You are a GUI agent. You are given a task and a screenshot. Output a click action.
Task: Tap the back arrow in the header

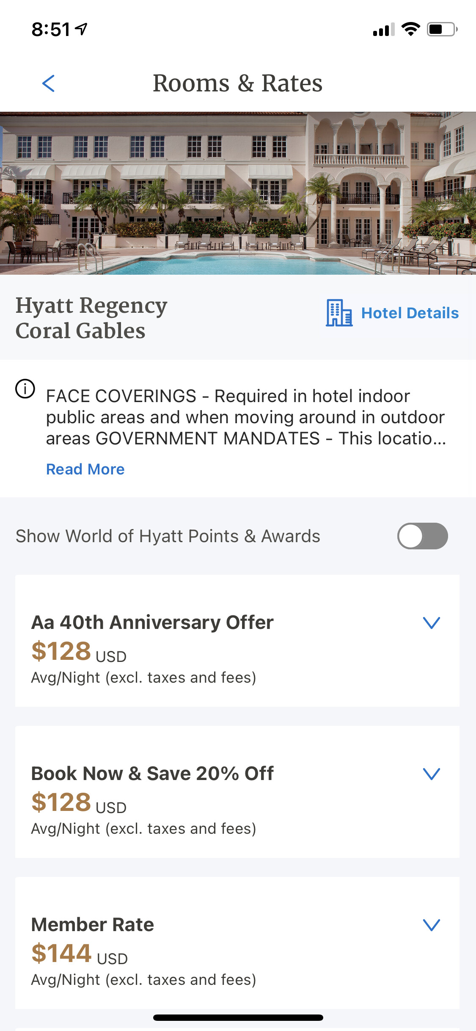click(x=49, y=83)
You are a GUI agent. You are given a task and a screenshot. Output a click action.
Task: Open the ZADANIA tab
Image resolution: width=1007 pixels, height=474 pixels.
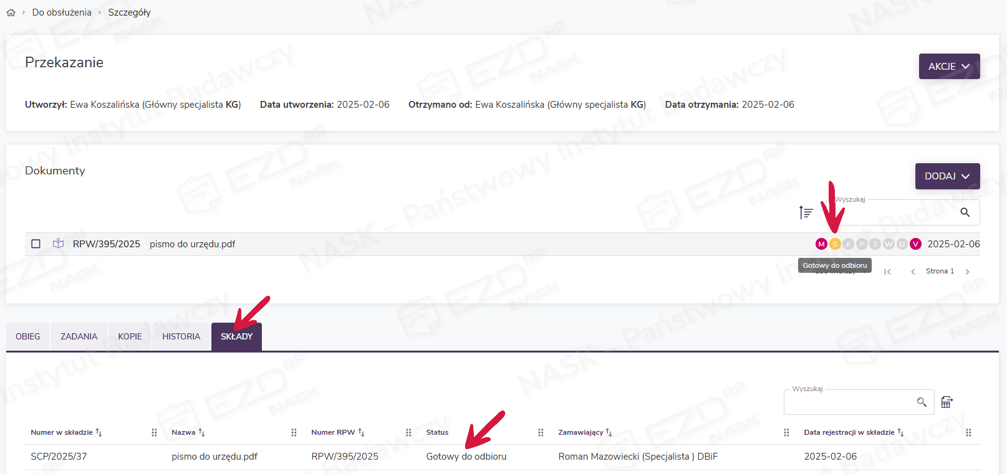(x=79, y=336)
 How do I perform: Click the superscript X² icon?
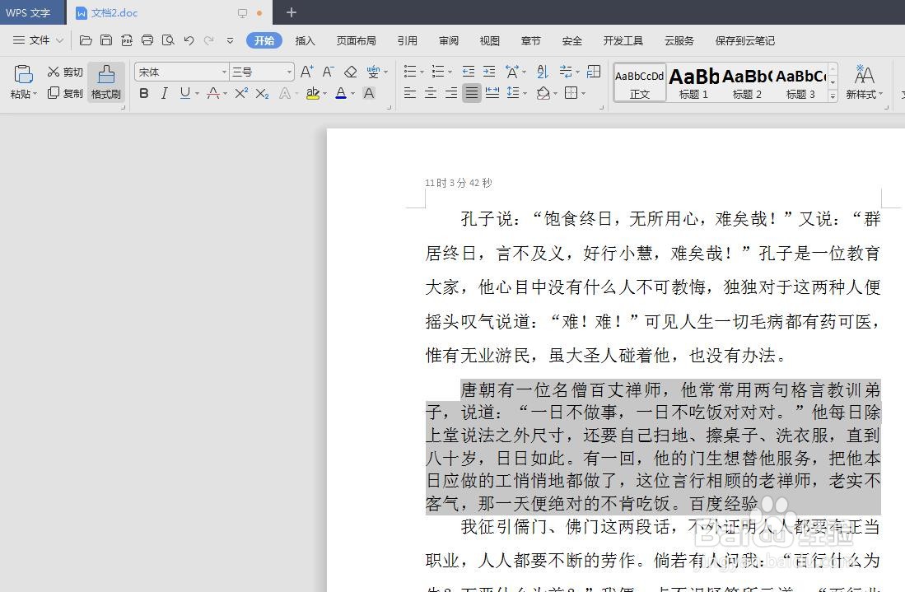tap(242, 93)
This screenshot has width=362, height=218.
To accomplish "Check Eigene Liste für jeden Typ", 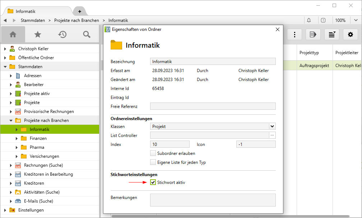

----

### Exercise aim
Write each line exactly as it appears, from the line that holds "Task: Tap the back arrow in the header" through the closing line of the data above, and leave every picture out.

### Solution for this problem
Task: Tap the back arrow in the header

click(x=49, y=83)
You are a GUI agent. You are given a task and a screenshot. Output a click action.
Task: Open the ZADANIA tab
Image resolution: width=1007 pixels, height=474 pixels.
(x=79, y=336)
 How do I perform: Click the superscript X² icon?
tap(242, 93)
This screenshot has width=362, height=218.
To accomplish "Check Eigene Liste für jeden Typ", 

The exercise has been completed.